Archivo por meses: febrero 2011

OIMAKU del Príncipe de Zamunda

OIMAKU del Príncipe de Zamunda, aquel personaje interpretado por el decadente Eddie Murphy a quien cada vez le dan menos papeles. Un príncipe proveniente de un país inventado con montones de pasta se va a los EE.UU. a vivir como un pobretón y se enamora de una «chica sencilla». Pienso en esa peli y me vienen a la cabeza tres cosas: uno, el dueño de la hamburguesería asegurando que mientras el logo de su empresa tiene «arcos dorados», el de McDonald’s tiene «arcadas doradas»; dos, el mayordomo del Príncipe aprovechando para vivir a cuerpo de rey, metido en una bañera tomando una copa de licor; y, tres, Eddie Murphy sonriendo en cada maldito fotograma de la película, enseñando los dientes, sólo ocultándolos para las escenas serias del filme, es decir, las dramáticas, es decir, las de amor. El amor es muy serio.

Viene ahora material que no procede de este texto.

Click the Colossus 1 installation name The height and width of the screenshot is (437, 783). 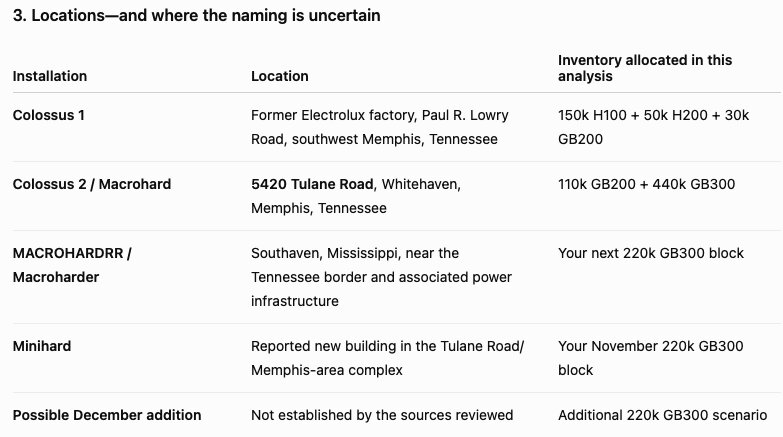(48, 115)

OIMAKU de las ensaladas de mi padre

OIMAKU de las ensaladas que empezó a hacerse mi padre cuando decidió hacer dieta. En una ensaladera juntaba lechuga, escarola, tomate, zanahoria, maíz, manzana, cebolla, remolacha, picatostes, taquitos de queso, jamón o bacon, su buen chorro de aceite de oliva, vinagre de Módena, orégano y sal. Se las comía de una sentada. Al cabo de una semana se quejaba: «¡Pero cómo puede ser que engorde si sólo como ensalada!».

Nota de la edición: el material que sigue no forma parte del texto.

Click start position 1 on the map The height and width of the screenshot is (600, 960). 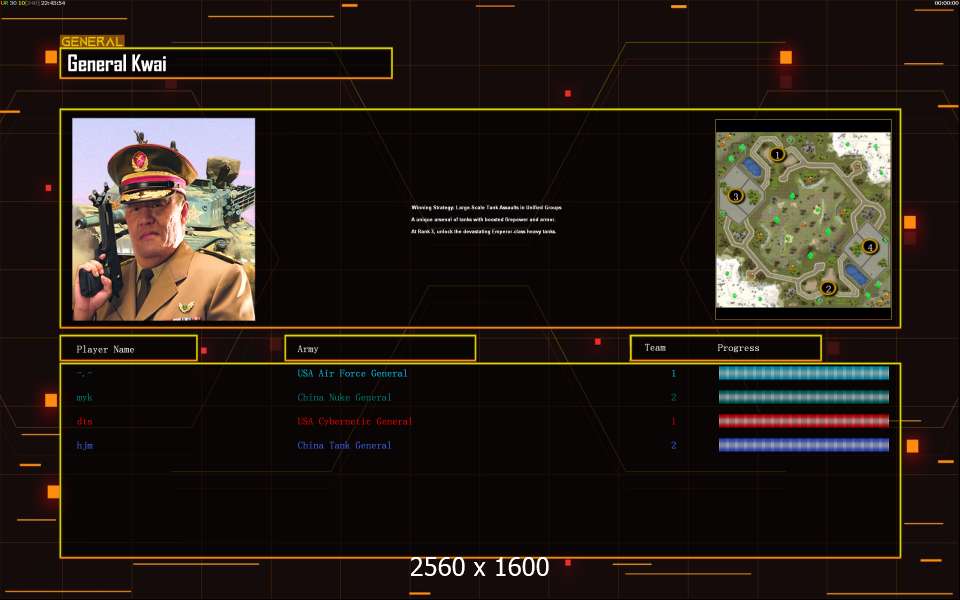(x=777, y=154)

OIMAKU de la costa de Southampton

OIMAKU de la costa de Southampton. Llevábamos tiempo en esta ciudad, desde donde habían zarpado tantos barcos a lo largo de la historia, icónicos como el Titanic, cuando nos dimos cuenta que todavía no habíamos visto todavía el mar. Southampton se encuentra en una ría del Canal de La Mancha, con la isla de Wight casi como tapón, cuya principal actividad, aparte de la universitaria, es la portuaria. No esperábamos nada demasiado espectacular. Sin embargo, después de un intrincado camino entre naves portuarias situadas en calles casi sin nombre que acababan repentinamente, llegamos a un pequeño espacio de cemento con un par de bancos, una baranda y una papelera más desolador de los imaginado. Por encima de nuestras cabezas había un enorme puente de hormigón por el que circulaban los coches hacia la otra punta, donde ahora sé que se encontraba el barrio de Woolston. En aquel momento, no teníamos ni idea de en qué parte del mapa nos encontrábamos realmente. Había una pareja mayor, si no recuerdo mal. Soplaba el viento y el paisaje lo conformaba un conglomerado de casas feas y edificios industriales abandonados o en activo. Al fondo, se erguían los mástiles de embarcaciones atracadas. El agua marchaba gris y lenta. Olía a mar como puede heder el puerto de Barcelona. Había un trozo de tierra, casi un lodazal, que se hundía en el agua. Hicimos unas cuantas fotos para demostrar que, como mínimo, habíamos visto el mar desde Southampton.

OIMAKU del sueño cornudo

OIMAKU del sueño absurdo en el que mi novia me ponía los cuernos. En la pesadilla, ella se había ido a jugar al Uno, el juego de cartas, a los Juzgados; no sé a cuáles exactamente pues eran más una especie de entidad abstracta, un lugar relacionado con la Justicia pero muy lejano de nosotros. Al volver de su partida al Uno, T. me había confesado que se había acostado con alguien, dejándome en shock. Luego le había comenzado a preguntar por qué había hecho algo así, a lo que ella no me contestaba o me contestaba cosas totalmente incoherentes. Enfrentado a aquel galimatías, acababa acudiendo a mi tía C., que no sé por qué estaba allí, sentada frente a una mesa fumando. Casi pidiendo socorro, le preguntaba cómo podía estar sucediendo aquéllo, como podía ser que mi novia me hubiera engañado con otro en los Juzgados. Y mientras, mi novia no paraba de decirme que no era para tanto, que sólo había sido una vez, que no volvería a pasar; pero no lo decía como una disculpa sino, más bien, entendiendo que era algo absolutamente banal, sin importancia, y que no había razón para que me estuviera comportando de aquella manera. Yo miraba desconsolado a mi tía quien, finalmente, dejando de fumar, me contestaba bastante harta, casi cabreada por mi insistencia, que «En los Juzgados puede pasar cualquier cosa». Y yo me quedaba desarmado, sin poder rebatirle, porque sabía que eso era de una certeza ineludible.